Laugh with the Moon follows thirteen-year-old Clare and their father when they temporarily move to Malawi following the death of Clare’s mother. Clare is still reeling from grief, and she cannot understand why her father decided to pursue medical service in Malawi. Her father had served in the Peace Corps there, and he finds joy in returning to the community he grew to love. Clare, however, is experiencing culture shock and resists adjusting to her new circumstances.
Clare has to go to primary school in Malawi during their stay, so she attends a primary school with all Malawi children and befriends Memory and her younger brother Innocent. Memory and Innocent have also lost loved ones, and Clare clings to the hope that their shared experience will bring them together.
Clare and Memory are both outstanding girl characters. They are thoughtful, smart, and they take charge when needed. However, Burg placed these characters in situations that bothered me as a reader. Clare is the only white student at the Malawi primary school, and the head of the school selects her to teach English and direct a play for the younger children. Even though Clare has very little confidence in herself as a teacher, she takes on the role and the younger children absolutely adore her. I was annoyed by how quickly Clare won over her Malawi classmates and neighbors. I understand from reading the author’s notes that Burg has had experience interacting with Malawi culture, so perhaps this is an accurate reflection of their response to visitors, but I felt that the whole subplot ventured into the “white savior” realm.
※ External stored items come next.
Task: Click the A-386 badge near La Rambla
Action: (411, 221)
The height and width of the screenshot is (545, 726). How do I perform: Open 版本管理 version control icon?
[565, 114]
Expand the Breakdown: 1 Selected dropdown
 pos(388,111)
Clare is the sweet young white girl who brings joy to all she meets while travelling abroad. The Malawians even give her the nickname “Glorious Blessing,” which is a far cry from the English names of the other students in her class – including one named Handlebar.
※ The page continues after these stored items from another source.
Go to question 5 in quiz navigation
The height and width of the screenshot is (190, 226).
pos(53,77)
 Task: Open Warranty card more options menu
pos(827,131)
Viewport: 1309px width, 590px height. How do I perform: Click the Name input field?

So, just as things start improving, guess what happens? Some really bad stuff. As soon as Clare starts moving forward in her grieving process, something devastating happens that sets her back internally and socially. The traumatic event that marks a change in the story was not unexpected, but I did feel emotionally manipulated as a reader. Burg works with the scenario to introduce important concepts of cultural and class difference, and I appreciated the complexity that brought to the plot. But it didn’t rescue the storyline for me. I was still frustrated that these characters who already had to process grief and shock had to experience more trauma in order to move forward.
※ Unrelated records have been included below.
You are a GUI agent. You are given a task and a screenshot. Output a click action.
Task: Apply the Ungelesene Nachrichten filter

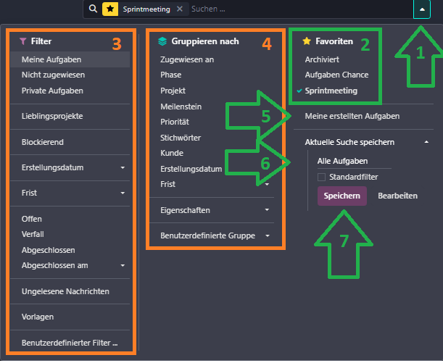[65, 291]
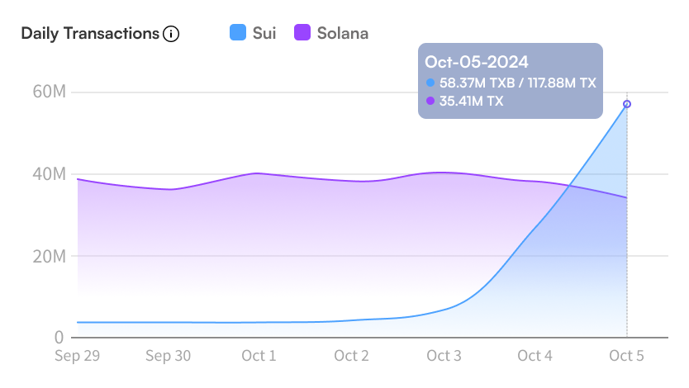
Task: Click the Solana legend label
Action: tap(343, 33)
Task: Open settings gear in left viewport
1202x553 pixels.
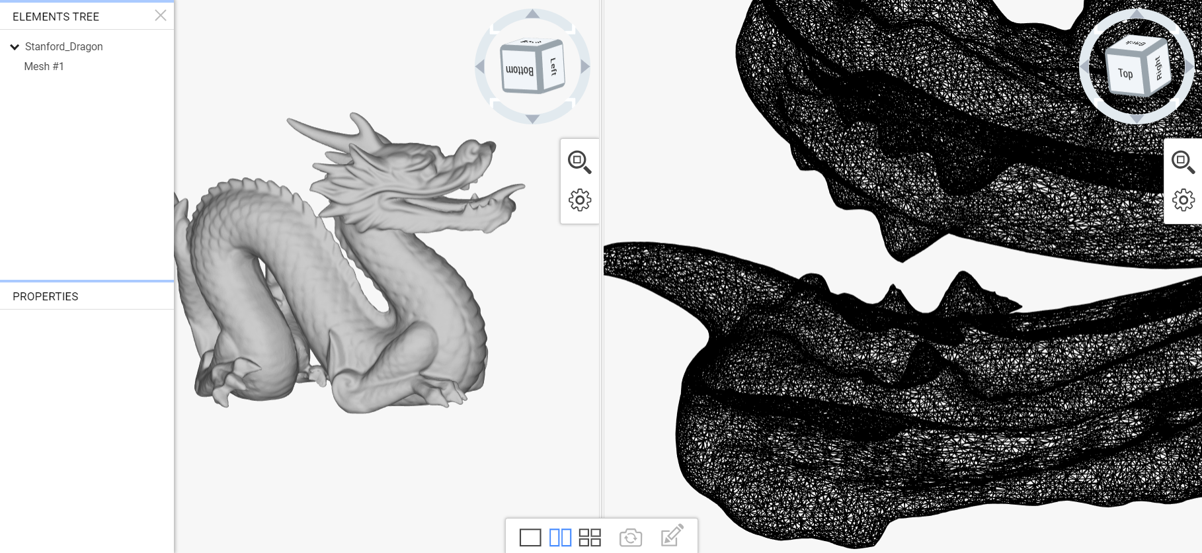Action: coord(580,200)
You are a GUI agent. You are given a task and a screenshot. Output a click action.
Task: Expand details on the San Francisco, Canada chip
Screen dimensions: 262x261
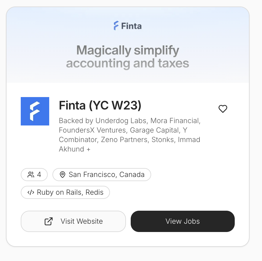(102, 175)
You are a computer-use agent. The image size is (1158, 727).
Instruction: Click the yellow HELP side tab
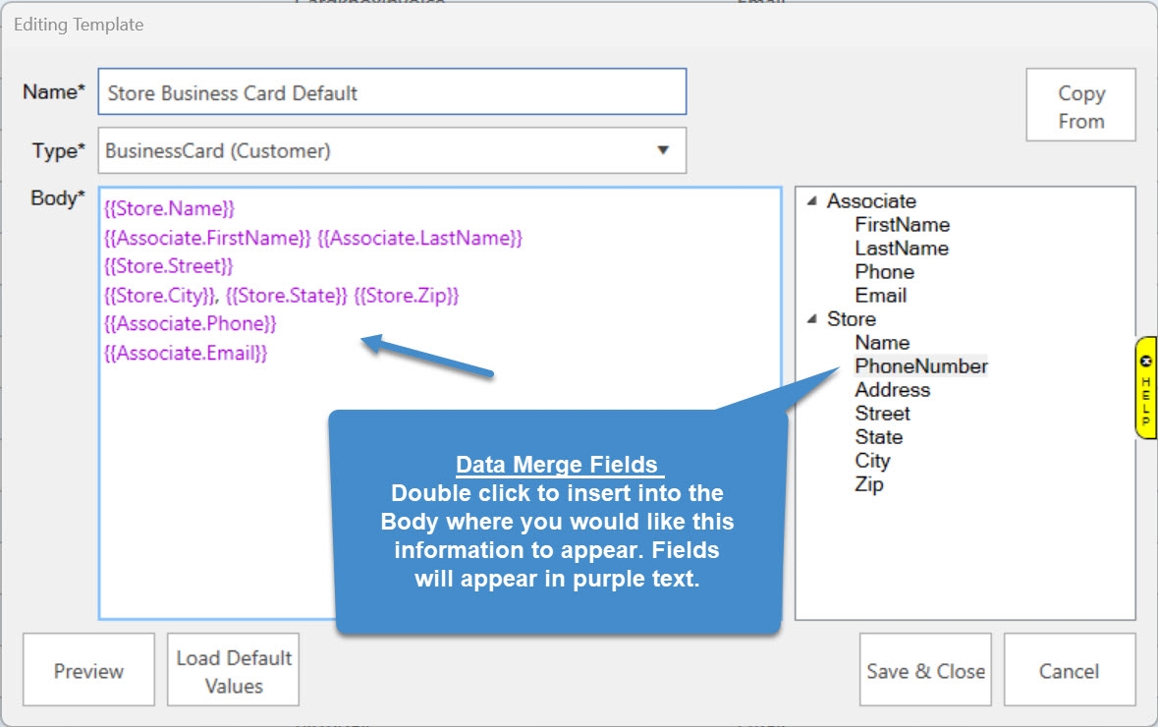1145,387
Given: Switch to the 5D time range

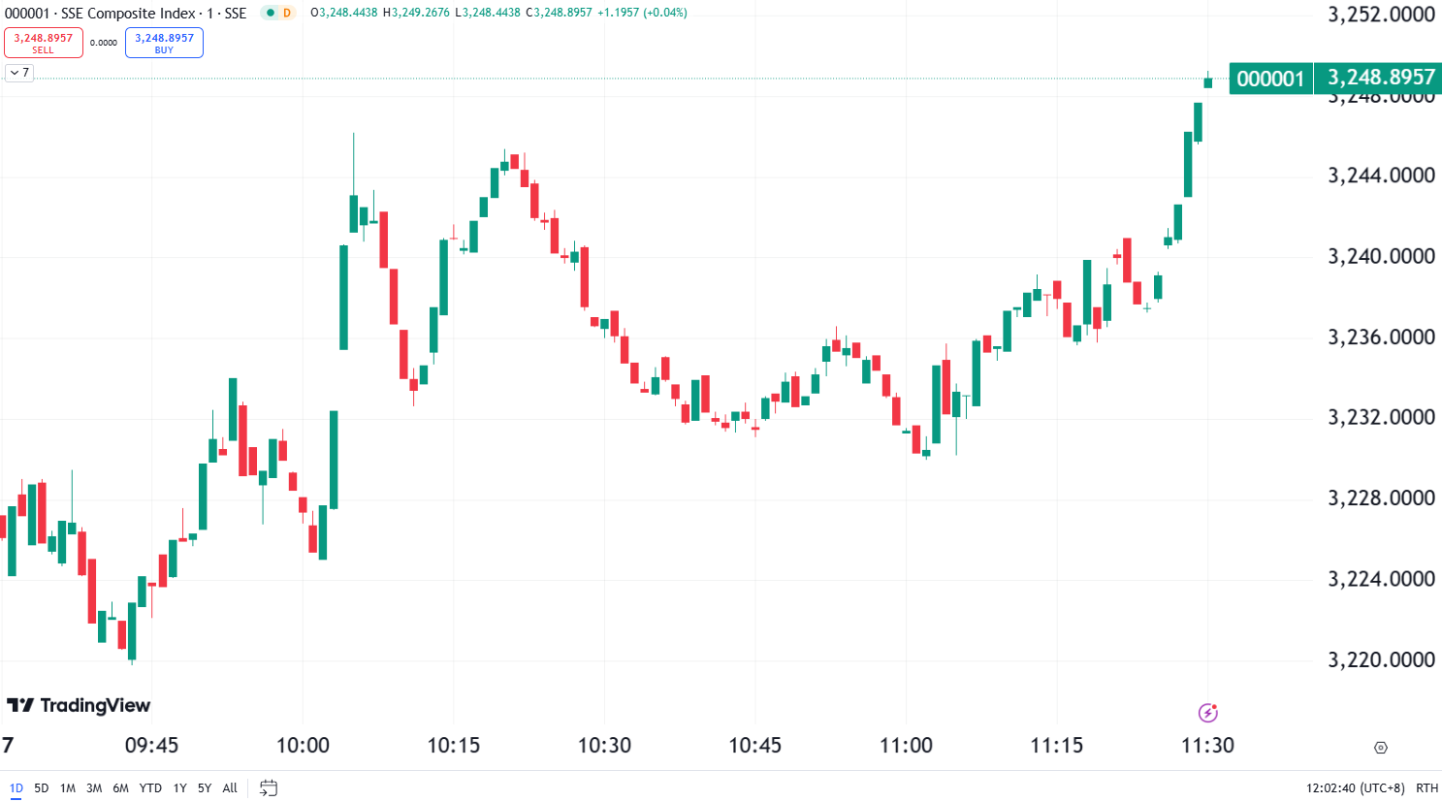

As I pondered my reading experience with Laugh With the Moon, I thought about another deeply emotional book that I read recently that may also be considered overly sentimental. I know that some readers have stated that One for the Murphys was just too much of an emotional rollercoaster for it to be believable. Yet, somehow, that book really worked for me while Laugh With the Moon didn’t quite get to my emotional core. And I’m really craving a book like that right now. So please chime in, dear readers: What emotional books give you that kick-in-the-gut, I-need-a-box-of-Kleenex feeling?
Reviewed from library copy.
The Fault in Our Stars definitely made me weepy – thanks Slatebreakers!